Story and photos by Dan Clark...

The black asphalt spools out ahead of me and disappears around the bend, obscured by scrubby pines. As the sun crests the ridge it lights up the needles in the trees and when I look over my shoulder, the distant expanse of the Chihuahuan Desert comes aglow. I’m climbing north into the Gila National Forest on my fourth day riding the Great Divide Mountain Bike Route from New Mexico to Canada. My legs are fresh, my bike is light and I’ve got a month of 100-mile days to look forward to. 
 
This is exactly what I imagine bikepacking to be for the majority of riders—freedom, big days and a long, dusty track on a nimble bike. This is my first solo bikepacking trip, and the lightweight setup is definitely liberating.
 
Rolling north through Pinos Altos, I accelerate onto my first real downhill and have a blast railing the corners low in the drops with the music cranked in my headphones. It is a beautiful morning and I’m having so much fun that I miss the CDT alternate and roll all the way down the pavement to the Lake Roberts General Store.
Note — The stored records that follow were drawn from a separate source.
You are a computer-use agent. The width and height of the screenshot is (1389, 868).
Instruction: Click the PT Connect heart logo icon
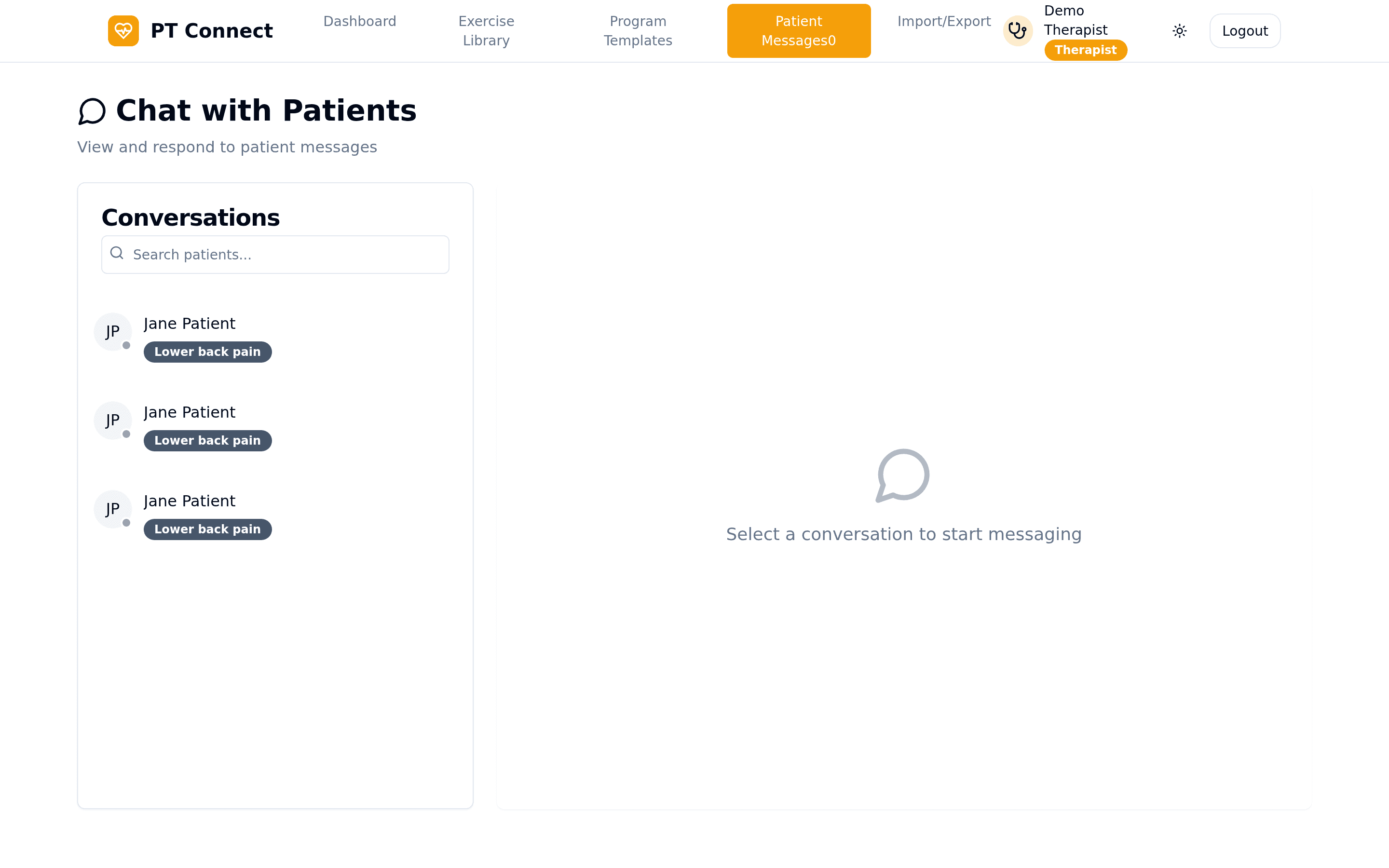point(123,30)
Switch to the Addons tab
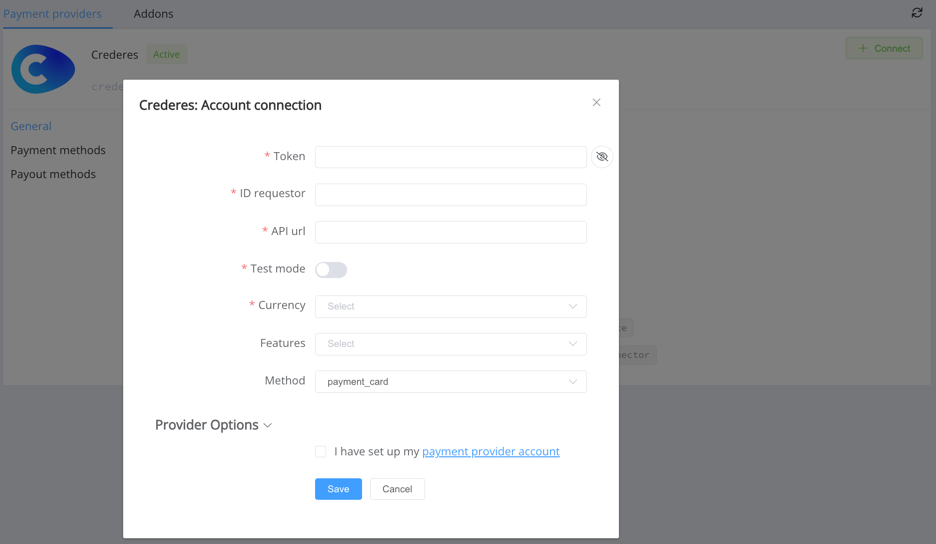This screenshot has height=544, width=936. point(153,14)
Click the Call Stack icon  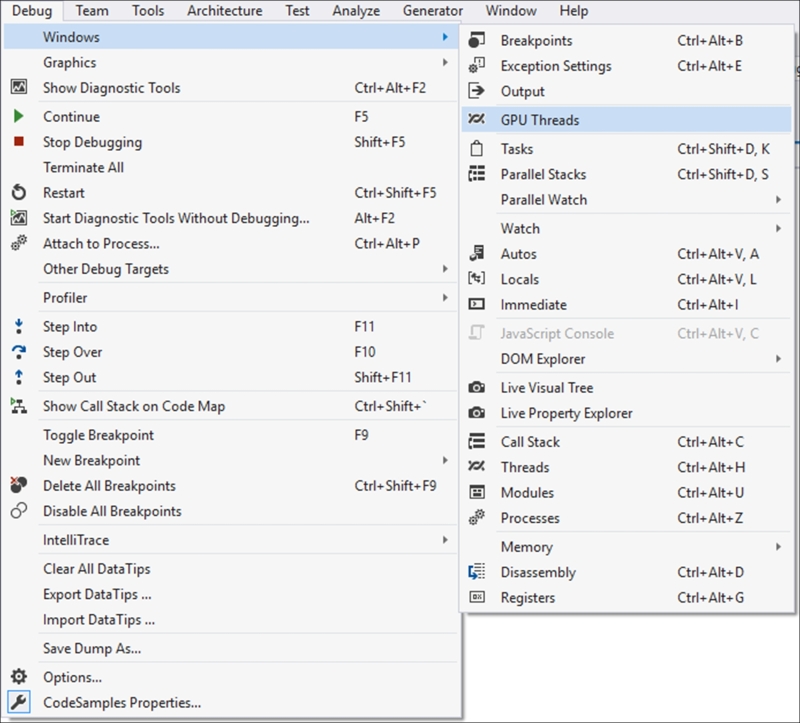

In moments like this, I’m glad to be touring the Great Divide so that I can pick the route that works best for me and enjoy the moment.
 
I’m pleased the store is opening as I ride through, so that I can grab a few extra drinks and some more breakfast before heading into the mountains. As I assemble my purchases at the till, the shop keeper looks at me quizzically, “You look familiar,” she says. “Weren’t you here with your family a while back?”
 
“Yes, we were here just over three weeks ago,” I respond. “We were riding north as a family, but we ended our trip not far from here and went back to Canada.”
 
She smiles, “So what are you doing back here?” 
 
“Once we got home I realized that I needed to finish this ride,” I reply. “It is the missing piece in a bigger ride we started as a family. I have the time off and the kids are back in school, so I flew back to El Paso and I’m riding home.” 
 
“We get lots like you through here, but they are usually going the other way,” she smiles again. “Have a good trip!”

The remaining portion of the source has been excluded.